Герцог слабой рукой указал на столик, стоящий у изголовья его кровати, и сказал:

– Возьми в ящике этого стола свой новый паспорт. Я купил для тебя титул графини Монтеко, отошедший короне после смерти последнего представителя рода, не оставившего наследников. На это имя я перевёл дома в Риме, Неаполе, Милане, Париже и Вене, поместья в Бургундии и Парме, а ещё виллу на озере Комо, чтобы ты могла там отдыхать. Денег, которые я тебе оставляю, хватит и твоим детям, и внукам, но мне бы хотелось, чтобы ты тоже пела, как твоя мать. Если для этого нужно купить театр – купи его в любом городе мира, твоих средств на это хватит… Ну, что ты думаешь?

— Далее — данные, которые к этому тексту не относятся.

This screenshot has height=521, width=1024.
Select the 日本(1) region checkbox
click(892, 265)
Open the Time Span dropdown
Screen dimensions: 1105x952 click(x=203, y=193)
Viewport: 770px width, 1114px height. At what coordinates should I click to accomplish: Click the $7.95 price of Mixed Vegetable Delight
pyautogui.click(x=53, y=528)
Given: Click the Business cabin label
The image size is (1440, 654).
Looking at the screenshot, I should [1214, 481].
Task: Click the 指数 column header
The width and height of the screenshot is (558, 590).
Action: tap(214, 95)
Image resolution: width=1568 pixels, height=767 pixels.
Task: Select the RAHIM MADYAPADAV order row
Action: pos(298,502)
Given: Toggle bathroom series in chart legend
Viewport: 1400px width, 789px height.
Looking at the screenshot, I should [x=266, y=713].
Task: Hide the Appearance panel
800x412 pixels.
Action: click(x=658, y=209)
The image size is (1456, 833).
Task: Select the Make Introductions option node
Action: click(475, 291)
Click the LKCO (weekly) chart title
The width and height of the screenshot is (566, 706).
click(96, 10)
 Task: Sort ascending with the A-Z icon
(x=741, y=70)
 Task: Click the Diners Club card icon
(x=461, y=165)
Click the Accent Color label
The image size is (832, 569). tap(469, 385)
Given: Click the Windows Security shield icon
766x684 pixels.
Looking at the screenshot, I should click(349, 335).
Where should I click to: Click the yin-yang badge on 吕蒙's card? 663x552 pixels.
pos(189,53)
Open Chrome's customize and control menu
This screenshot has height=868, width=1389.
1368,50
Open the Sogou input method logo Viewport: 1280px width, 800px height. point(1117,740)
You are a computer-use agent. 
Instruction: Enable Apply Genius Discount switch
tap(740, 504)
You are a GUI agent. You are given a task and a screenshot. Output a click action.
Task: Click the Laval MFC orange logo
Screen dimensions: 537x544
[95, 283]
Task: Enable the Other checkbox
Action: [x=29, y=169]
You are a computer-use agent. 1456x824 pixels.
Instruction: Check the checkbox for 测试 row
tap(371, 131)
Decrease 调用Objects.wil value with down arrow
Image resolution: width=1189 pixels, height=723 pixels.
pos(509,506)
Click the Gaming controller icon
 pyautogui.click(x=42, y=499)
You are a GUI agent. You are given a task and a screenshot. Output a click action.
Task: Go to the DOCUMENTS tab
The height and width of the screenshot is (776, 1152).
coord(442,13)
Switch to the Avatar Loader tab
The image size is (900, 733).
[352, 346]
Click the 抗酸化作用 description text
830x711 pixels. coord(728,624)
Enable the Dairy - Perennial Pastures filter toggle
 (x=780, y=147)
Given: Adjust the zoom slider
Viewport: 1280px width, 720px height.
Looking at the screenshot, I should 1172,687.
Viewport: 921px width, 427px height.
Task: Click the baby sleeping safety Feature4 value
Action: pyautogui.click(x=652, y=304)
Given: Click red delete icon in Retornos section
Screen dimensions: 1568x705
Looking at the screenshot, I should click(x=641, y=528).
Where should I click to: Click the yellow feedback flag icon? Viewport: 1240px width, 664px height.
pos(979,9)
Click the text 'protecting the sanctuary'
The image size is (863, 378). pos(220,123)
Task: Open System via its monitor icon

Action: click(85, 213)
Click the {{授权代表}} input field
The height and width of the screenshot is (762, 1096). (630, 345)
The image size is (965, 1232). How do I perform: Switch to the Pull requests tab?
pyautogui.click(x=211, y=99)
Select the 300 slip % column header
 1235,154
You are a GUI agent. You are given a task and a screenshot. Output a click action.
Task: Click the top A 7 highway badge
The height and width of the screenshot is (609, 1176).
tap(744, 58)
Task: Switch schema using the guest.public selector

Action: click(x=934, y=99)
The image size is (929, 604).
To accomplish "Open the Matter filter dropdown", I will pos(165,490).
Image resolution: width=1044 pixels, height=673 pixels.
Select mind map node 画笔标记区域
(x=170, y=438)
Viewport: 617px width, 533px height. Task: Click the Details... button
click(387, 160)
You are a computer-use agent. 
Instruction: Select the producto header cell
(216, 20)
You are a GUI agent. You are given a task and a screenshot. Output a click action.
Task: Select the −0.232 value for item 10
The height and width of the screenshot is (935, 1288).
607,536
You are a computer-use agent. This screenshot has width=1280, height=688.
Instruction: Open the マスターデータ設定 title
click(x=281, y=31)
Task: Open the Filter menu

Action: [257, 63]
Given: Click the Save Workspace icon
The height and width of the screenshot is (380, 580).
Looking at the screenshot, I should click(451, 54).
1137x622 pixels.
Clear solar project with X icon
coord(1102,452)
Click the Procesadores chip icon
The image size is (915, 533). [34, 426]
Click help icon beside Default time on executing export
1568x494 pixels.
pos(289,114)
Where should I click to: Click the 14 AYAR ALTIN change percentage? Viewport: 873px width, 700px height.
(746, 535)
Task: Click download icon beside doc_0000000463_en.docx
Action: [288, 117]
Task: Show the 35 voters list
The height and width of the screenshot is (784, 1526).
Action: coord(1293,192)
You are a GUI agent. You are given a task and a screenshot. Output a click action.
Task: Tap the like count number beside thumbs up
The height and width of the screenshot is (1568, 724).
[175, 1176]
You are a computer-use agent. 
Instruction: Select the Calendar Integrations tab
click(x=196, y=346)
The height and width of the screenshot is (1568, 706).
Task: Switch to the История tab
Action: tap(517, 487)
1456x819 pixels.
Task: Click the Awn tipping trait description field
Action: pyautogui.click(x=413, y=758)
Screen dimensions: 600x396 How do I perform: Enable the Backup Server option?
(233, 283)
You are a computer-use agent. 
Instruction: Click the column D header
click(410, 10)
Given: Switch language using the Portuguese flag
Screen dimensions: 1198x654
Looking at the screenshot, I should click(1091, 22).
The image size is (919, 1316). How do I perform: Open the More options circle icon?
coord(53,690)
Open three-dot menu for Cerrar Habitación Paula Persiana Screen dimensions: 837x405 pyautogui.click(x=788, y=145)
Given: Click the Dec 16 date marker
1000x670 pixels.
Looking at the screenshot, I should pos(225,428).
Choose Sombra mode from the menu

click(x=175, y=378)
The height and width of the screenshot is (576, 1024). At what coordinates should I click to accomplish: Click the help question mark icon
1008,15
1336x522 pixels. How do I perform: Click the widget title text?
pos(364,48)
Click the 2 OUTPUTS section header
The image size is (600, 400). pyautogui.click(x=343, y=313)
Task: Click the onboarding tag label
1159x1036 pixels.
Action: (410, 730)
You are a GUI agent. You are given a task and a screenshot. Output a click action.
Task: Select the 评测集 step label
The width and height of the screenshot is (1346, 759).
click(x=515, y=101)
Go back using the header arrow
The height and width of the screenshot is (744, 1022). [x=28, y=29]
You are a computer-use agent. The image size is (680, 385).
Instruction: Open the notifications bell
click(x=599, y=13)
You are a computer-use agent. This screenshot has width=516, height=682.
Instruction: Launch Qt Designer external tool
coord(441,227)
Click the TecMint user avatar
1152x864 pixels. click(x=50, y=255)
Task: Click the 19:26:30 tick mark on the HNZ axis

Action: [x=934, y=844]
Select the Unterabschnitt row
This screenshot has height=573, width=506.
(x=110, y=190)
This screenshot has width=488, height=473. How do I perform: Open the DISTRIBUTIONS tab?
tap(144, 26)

Кассандра растерялась. Она уже привыкла к отцу и нуждалась в нём, а теперь он отсылает её… А это огромное богатство? Зачем он предлагает ей такое? Вдруг произошла ошибка, и она герцогу не дочь, ведь её память пуста, она знает лишь то, что рассказали или вспомнили другие… Кассандра задрожала, горло её перехватило судорогой, но она всё же нашла в себе силы и прошептала:

– Отец, но как же так? Вы отсылаете меня? Я думала, что нужна вам… И я не могу принять то, что вы предлагаете. Вдруг произошла ошибка – и я вам не дочь?..

На глаза герцога навернулись слёзы, он поцеловал пальцы Кассандры и просто сказал:

– Я люблю тебя, и мне уже всё равно, есть ли в тебе моя кровь. Не разрушай этого счастья своими сомнениями. Я рад, что ты будешь петь и голос моей любимой Джудитты вновь будет радовать людей. А отсылаю я тебя, потому что не хочу, чтобы ты видела, как я умру. Я хочу, чтобы ты помнила меня живым… Ну а сейчас спой мне, дорогая.

Кассандра проглотила слёзы и села к клавесину. Она взяла свиток, перевязанный голубой ленточкой, развернула его и, как в первый вечер, когда только увидела отца, запела «Аве Мария», а герцог закрыл глаза и слушал, и снова по его щекам текли слёзы.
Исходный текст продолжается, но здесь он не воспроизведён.